Мы шагали по трамвайным путям (разве трамвай уже не ходил?), которые исчезали далеко, за горизонтом.
Три или четыре неизвестно откуда взявшихся военных грузовика перегородили дорогу. Они заблокировали проезжую часть, которая в этом месте была немного выше уровня тротуара.
Мы с Эдуаром вынуждены были остановиться, к счастью, это позволило мне заметить, что у моего друга нет портфеля.
— Куда вы его дели? Я думал, он у вас!
Он был ошеломлен. В спешке он забыл портфель дома.
— Без улик у комиссара делать нечего! О чем вы думали? Вы невыносимы! Бегите за портфелем. Я должен идти дальше, надо хотя бы предупредить комиссара, чтобы он не ушел. Живее, торопитесь, постарайтесь догнать меня. Префектура уже недалеко. Мне не улыбается оставаться одному на улице. Вы же понимаете, это очень неприятно.
Эдуар ушел. Мне было страшновато. Тротуар в этом месте был еще ниже, и, чтобы подняться на уровень проезжей части, надо было преодолеть четыре высокие ступеньки. Я поровнялся с одним из грузовиков — остальные стояли чуть дальше. Борта его были опущены, на скамейках внутри, тесно прижавшись друг к другу, сидели человек сорок молодых солдат в темно-зеленой форме. Один из них держал в руке большой букет красных гвоздик. Он им обмахивался, как веером.
Появились полицейские, принялись наводить порядок на дороге. Молодцы! — а то образовавшаяся пробка мне мешала. Они были огромного роста. Когда кто-нибудь из них взмахивал дубинкой, она поднималась выше ближайшего дерева.
Седой прохожий — скромно одетый, в шляпе, низко надвинутой на голову, казавшийся совсем маленьким рядом с громадным полицейским, — что-то очень, очень вежливо, униженно спросил. Не переставая регулировать движение, полицейский грубо и коротко что-то ответил пенсионеру (который, однако, по возрасту-если не по росту-вполне годился ему в отцы). Пенсионер, то ли он был глуховат, то ли просто не расслышав, повторил свой вопрос. Регулировщик выругался, отвернулся и принялся снова свистеть.

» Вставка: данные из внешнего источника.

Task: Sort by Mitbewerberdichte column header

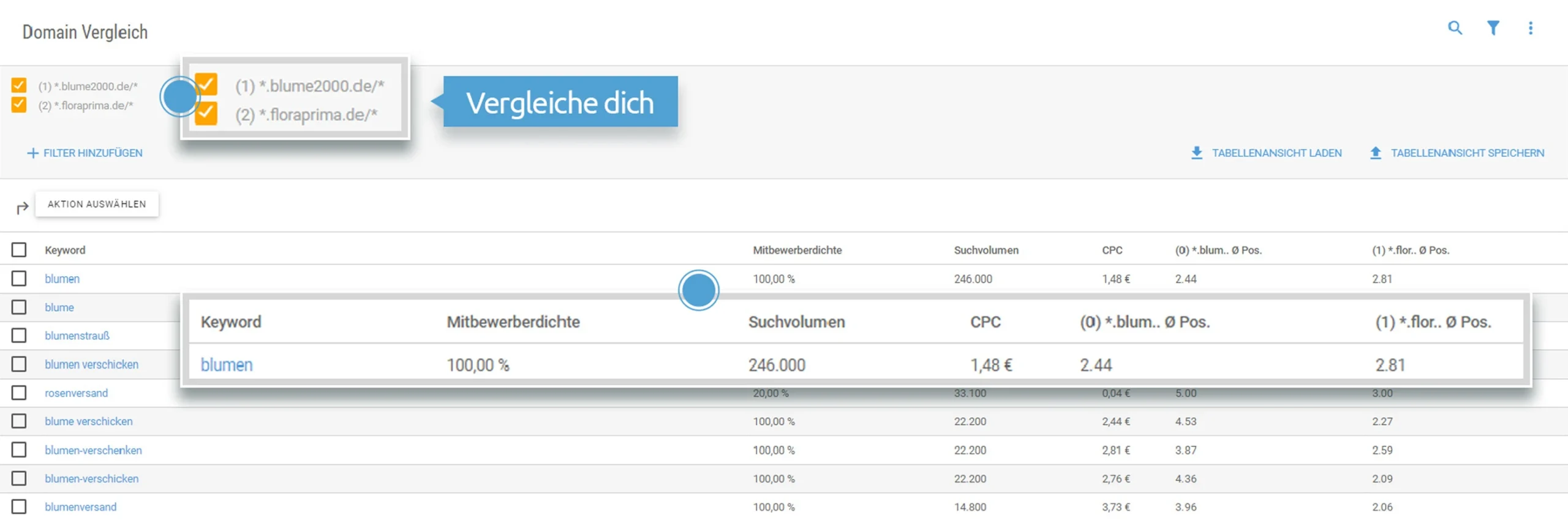Action: (797, 250)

Поведение полицейского меня шокировало. «Ведь он обязан быть вежливым с людьми, так наверняка записано в его должно-[…]* фом, архитектором», — подумал я. Мы сами порой слишком вежливы, слишком робки с полицейскими, это наша вина, что у них выработались дурные манеры.
Второй полицейский, такой же здоровенный, как первый, подошел по тротуару к грузовику с солдатами. Пробка на улице его явно раздражала, и, признаться, его можно было понять. Он был такой высокий, что ему не понадобилось подниматься по ступенькам на проезжую часть. Он грубо отругал военных за то, что они мешают движению, хотя они были совершенно ни при чем, и особенно — молодого солдата с красными гвоздиками, который уж тем более был ни в чем не виноват.
— Вам что — больше заняться нечем? — спросил он.
— Я никому не мешаю, господин полицейский, — тихим, робким голосом ответил солдат. — Не я же остановил машину.